Fig. 4 compares the unit throughput before and after advanced control implementation. Prior to implementation, the unit throughput was maximized manually by the operator. The figure shows that unit throughput increased approximately 10%, which can be attributed to the use of advanced control.

For both time periods, the ambient temperatures were approximately equal, and the conversion targets for the unit were the same. Because the unit capacity is typically limited by the air blower capacity, increased throughput usually can only be achieved by some improvement in air blower operation.

Fig. 5 compares the excess oxygen in the flue gas before and after advanced control implementation. It shows that after implementation, the average oxygen concentration is lower than it had been.

After advanced control implementation, the unit was run to an oxygen concentration lower limit of about 1%. The ability to operate at a lower oxygen concentration is partially responsible for the resulting ability to increase unit throughput.

Icotron estimates that, as plant personnel gain more confidence with the advanced control functions, they could reduce the lower limit of the oxygen concentration from 1% to possibly 0.5%. This should help further increase unit throughput.

MAIN FRACTIONATOR

The functions of this area are to separate the hot reactor effluent vapor into overhead vapor and liquid (light naphtha) streams, heavy naphtha, light cycle oil (LCO), and decant oil (DCO).

The main fractionator has four heat-removal systems: overhead condenser, heavy naphtha pumparound, heavy cycle oil (HCO) pumparound, and DCO pumparound. Heavy naphtha pumparound is used as the heating medium in the stripper reboiler; HCO pumparound is used as the heating medium in the catalytic polymerization unit and to produce steam; DCO is used to preheat the FCCU fresh feed and to produce steam.

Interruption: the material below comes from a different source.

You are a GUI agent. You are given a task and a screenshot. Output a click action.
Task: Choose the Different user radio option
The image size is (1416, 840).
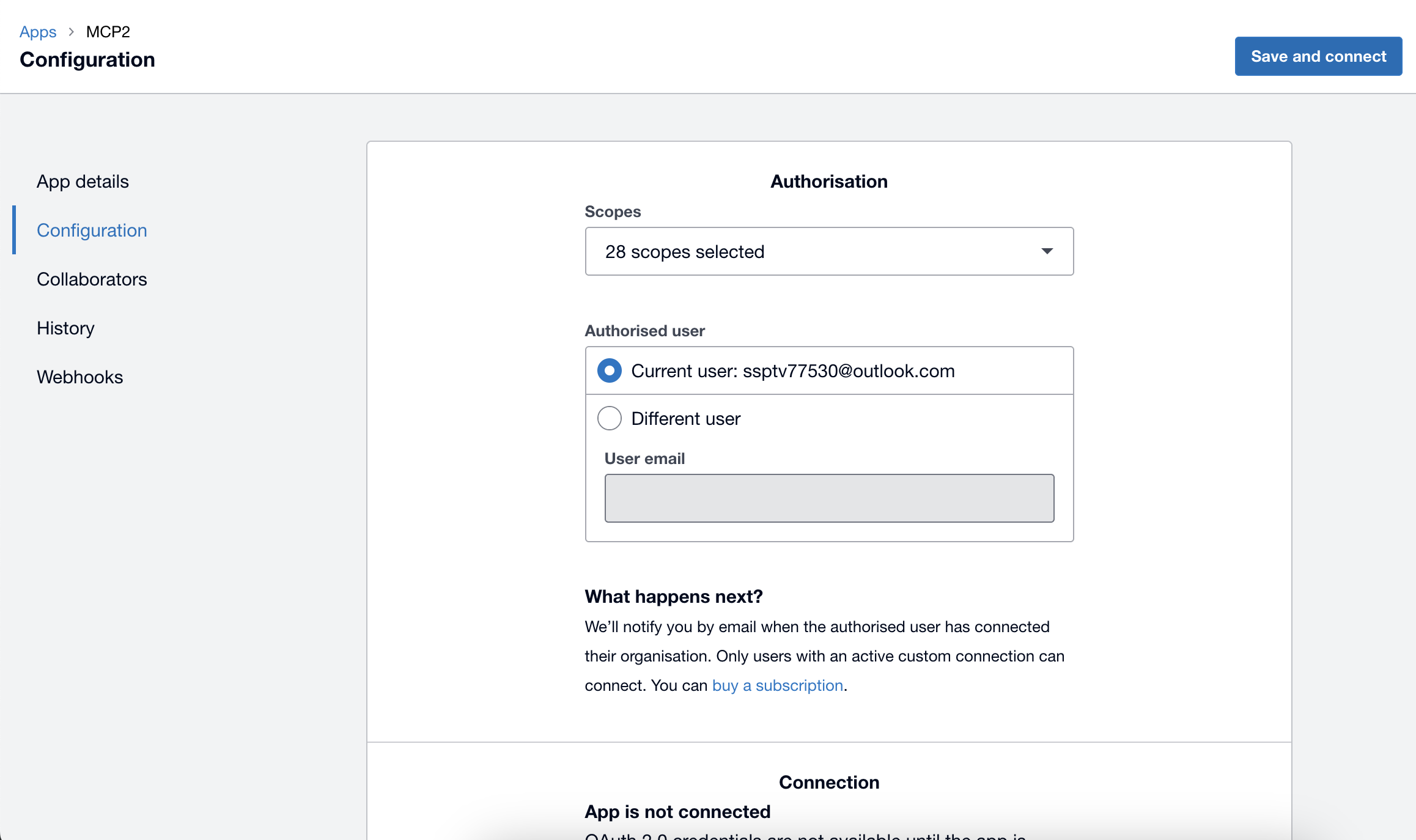tap(610, 419)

Light and heavy naphtha are mixed at the battery limits. Therefore, an operating specification for their separation does not exist.

Fig. 6 shows the process flow for the main fractionator.

During the majority of the year, naphtha has a higher product value than LCO. At that time, heavy naphtha is drawn from the tower as a product and maximized with respect to a maximum specification in its ASTM 95% distillation point.

In winter months, LCO can have a higher product value than naphtha. When this is the case, no heavy naphtha product is drawn from the tower. It is then desirable to maximize LCO at the expense of the overhead (light) naphtha. A minimum flash point specification then limits the maximization of LCO. Generally speaking, however, the value difference between naphtha and LCO is small, especially compared to that between LCO and DCO.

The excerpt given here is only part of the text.